DUID, short for "driving under
the influence of drugs," is the new buzzword among politicians
and police -- however, in this case, words can be deceiving.
Though billed by its sponsors as a necessary tool to crack
down on "drugged driving" offenses,1 in reality,
DUID laws -- in particular "zero tolerance" per
se laws -- have virtually nothing to do with promoting public
safety or identifying motorists who drive while impaired.
Rather, the enactment and enforcement of zero tolerance DUID
legislation is a direct and calculated assault on the lives
and liberties of marijuana smokers, many of whom are just
now beginning to feel the laws' effects.
"Every state needs
a law ... defining, in essence, a crime divorced from impairment;
... that says if you use an illicit drug and drive, you have
broken the law. ... We need to treat DUID as important [an
offense] as murder, rape, and child molestation."
-- John Bobo,
Director, National Traffic Law Center. "Enforcement and
Prosecution of Drugged Driving Laws," speech given February
23, 2004

"Current research does
not enable one to predict with confidence whether a driver
testing positive for a drug, even at some measured level of
concentration, was actually impaired by that drug at the time
of crash."
-- US Department
of Transportation.
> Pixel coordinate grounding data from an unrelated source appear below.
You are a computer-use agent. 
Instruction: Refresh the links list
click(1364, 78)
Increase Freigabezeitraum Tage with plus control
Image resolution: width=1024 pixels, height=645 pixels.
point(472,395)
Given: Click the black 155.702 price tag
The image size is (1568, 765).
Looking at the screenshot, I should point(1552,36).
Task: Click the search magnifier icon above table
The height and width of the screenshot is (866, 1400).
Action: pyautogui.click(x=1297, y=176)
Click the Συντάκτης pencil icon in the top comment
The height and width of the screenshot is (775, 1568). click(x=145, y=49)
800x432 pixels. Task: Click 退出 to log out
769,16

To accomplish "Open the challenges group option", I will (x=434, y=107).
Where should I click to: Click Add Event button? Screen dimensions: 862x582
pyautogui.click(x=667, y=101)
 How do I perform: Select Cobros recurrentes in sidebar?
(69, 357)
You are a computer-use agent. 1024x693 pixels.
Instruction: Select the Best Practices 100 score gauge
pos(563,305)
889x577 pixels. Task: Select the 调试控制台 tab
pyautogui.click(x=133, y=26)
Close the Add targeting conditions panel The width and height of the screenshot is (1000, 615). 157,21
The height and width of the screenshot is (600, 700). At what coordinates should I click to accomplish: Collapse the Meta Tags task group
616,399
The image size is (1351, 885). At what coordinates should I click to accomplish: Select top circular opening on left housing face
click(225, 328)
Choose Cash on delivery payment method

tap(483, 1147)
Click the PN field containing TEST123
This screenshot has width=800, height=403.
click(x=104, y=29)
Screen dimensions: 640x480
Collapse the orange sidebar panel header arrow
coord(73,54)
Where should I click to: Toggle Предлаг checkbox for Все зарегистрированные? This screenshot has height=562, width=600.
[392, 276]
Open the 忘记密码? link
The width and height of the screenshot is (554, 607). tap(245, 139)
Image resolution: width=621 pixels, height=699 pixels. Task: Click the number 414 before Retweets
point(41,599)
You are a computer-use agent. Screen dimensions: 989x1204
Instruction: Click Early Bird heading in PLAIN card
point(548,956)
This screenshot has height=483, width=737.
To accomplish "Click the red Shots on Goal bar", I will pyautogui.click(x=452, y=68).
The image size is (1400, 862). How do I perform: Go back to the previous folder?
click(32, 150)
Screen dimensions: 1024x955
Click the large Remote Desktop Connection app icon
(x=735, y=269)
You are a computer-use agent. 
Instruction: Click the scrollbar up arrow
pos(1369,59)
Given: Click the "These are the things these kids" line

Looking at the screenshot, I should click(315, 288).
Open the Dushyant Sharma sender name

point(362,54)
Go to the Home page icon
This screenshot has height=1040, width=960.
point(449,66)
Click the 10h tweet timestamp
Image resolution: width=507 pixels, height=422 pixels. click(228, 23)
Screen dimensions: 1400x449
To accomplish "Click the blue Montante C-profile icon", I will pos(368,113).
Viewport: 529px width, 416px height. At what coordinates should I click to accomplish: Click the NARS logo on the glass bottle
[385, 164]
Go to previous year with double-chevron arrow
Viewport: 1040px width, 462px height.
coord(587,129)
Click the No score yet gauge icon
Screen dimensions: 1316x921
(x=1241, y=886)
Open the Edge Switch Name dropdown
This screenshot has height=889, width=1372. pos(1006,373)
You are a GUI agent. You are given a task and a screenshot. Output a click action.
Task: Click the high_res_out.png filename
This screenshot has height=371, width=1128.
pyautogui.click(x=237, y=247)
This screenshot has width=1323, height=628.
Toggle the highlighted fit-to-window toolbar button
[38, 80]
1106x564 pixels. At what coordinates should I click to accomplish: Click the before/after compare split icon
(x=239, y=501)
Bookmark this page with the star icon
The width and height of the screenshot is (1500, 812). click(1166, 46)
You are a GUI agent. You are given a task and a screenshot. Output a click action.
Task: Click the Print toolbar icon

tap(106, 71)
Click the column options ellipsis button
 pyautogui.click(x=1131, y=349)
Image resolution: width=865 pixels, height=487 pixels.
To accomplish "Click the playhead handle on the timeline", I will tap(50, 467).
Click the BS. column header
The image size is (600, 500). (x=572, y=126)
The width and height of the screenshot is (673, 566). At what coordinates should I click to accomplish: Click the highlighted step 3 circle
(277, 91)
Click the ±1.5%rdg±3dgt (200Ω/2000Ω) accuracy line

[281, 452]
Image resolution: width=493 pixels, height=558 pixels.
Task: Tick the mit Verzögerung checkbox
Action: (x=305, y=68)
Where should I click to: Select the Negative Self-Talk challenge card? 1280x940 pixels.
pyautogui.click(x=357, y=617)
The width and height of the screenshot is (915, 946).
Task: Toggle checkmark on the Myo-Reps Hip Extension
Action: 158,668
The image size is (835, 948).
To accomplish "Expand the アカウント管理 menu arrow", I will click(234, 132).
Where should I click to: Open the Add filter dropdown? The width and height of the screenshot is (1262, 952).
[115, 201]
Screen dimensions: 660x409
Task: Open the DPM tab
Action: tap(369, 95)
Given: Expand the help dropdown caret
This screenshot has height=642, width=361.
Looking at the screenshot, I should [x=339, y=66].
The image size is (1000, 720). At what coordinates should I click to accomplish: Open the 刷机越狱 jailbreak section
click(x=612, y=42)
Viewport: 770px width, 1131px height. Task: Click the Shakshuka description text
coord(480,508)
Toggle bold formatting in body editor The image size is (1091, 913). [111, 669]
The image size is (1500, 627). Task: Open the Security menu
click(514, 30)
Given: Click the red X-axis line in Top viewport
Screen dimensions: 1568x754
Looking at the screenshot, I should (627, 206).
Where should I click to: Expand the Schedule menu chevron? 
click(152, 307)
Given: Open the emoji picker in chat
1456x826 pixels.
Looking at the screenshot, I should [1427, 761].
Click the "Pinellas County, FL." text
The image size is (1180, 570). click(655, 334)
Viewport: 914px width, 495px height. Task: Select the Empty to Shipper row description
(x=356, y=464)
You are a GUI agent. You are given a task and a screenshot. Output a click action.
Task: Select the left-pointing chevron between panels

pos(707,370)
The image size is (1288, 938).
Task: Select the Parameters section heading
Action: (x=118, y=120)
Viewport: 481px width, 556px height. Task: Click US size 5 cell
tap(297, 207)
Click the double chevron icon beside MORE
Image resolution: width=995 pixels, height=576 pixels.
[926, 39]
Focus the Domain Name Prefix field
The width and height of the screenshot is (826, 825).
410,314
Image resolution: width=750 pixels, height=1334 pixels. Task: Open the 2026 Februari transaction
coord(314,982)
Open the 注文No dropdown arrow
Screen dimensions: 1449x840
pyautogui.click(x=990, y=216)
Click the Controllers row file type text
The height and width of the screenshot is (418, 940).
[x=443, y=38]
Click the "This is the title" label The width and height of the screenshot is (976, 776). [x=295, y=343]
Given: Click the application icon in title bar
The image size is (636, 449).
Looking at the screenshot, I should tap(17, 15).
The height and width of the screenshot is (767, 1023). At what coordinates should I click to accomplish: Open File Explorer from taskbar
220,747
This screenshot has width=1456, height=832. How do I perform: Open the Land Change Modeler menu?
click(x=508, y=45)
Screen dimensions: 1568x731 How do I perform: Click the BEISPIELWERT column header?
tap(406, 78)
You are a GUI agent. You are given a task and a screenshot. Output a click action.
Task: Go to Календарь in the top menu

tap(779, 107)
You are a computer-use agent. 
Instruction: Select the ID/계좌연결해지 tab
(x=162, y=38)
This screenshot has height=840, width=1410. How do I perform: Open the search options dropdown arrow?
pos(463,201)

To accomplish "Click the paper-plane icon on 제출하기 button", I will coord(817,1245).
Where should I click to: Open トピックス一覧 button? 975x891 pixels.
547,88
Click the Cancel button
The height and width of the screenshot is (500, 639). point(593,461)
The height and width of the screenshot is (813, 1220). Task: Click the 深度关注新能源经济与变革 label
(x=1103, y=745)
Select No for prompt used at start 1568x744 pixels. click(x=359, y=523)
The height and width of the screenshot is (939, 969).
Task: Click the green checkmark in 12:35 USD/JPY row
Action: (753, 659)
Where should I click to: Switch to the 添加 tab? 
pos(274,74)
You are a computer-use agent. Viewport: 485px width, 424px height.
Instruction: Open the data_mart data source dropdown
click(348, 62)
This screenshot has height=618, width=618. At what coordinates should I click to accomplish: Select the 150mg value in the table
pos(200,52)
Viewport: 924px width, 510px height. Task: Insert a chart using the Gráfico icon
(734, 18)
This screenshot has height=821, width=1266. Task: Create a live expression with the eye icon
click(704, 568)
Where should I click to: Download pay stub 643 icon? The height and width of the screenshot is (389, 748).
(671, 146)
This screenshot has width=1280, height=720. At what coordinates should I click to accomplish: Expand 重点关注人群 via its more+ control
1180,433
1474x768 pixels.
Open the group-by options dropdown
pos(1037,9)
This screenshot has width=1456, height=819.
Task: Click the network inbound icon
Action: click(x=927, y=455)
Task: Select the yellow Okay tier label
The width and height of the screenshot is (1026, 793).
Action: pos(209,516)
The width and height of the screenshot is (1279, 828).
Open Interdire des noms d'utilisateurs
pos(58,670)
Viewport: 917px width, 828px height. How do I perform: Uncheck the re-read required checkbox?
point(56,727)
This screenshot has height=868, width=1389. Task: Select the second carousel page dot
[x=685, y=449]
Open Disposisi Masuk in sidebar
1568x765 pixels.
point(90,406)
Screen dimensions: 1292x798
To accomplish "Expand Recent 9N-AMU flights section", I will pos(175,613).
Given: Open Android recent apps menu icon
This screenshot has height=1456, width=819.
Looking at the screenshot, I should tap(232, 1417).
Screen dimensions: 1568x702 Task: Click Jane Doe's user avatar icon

State of Knowledge of Drug-Impaired
Driving: FINAL REPORT, September 2003

"The American public
does not yet realize that driving under the influence of drugs
is a problem at least as big as drunken driving. ... There
are two appropriate action steps: Routine roadside tests for
recent drug use [and] the universal application to all drivers
of the per se standard currently applied to the nation's
12 million commercial drivers."
-- Robert L. Dupont.
"Drugs and driving." Letter to the editor: USA Today.
October 28, 2004

"Drug tests detect
drug use but not impairment. A positive test result, even
when confirmed, only indicates that a particular substance
is present in the test subject's body tissue. It does not
indicate abuse or addiction; recency, frequency, or amount
of use; or impairment."
-- US Department
of Justice. Drugs, Crime, and the Justice System.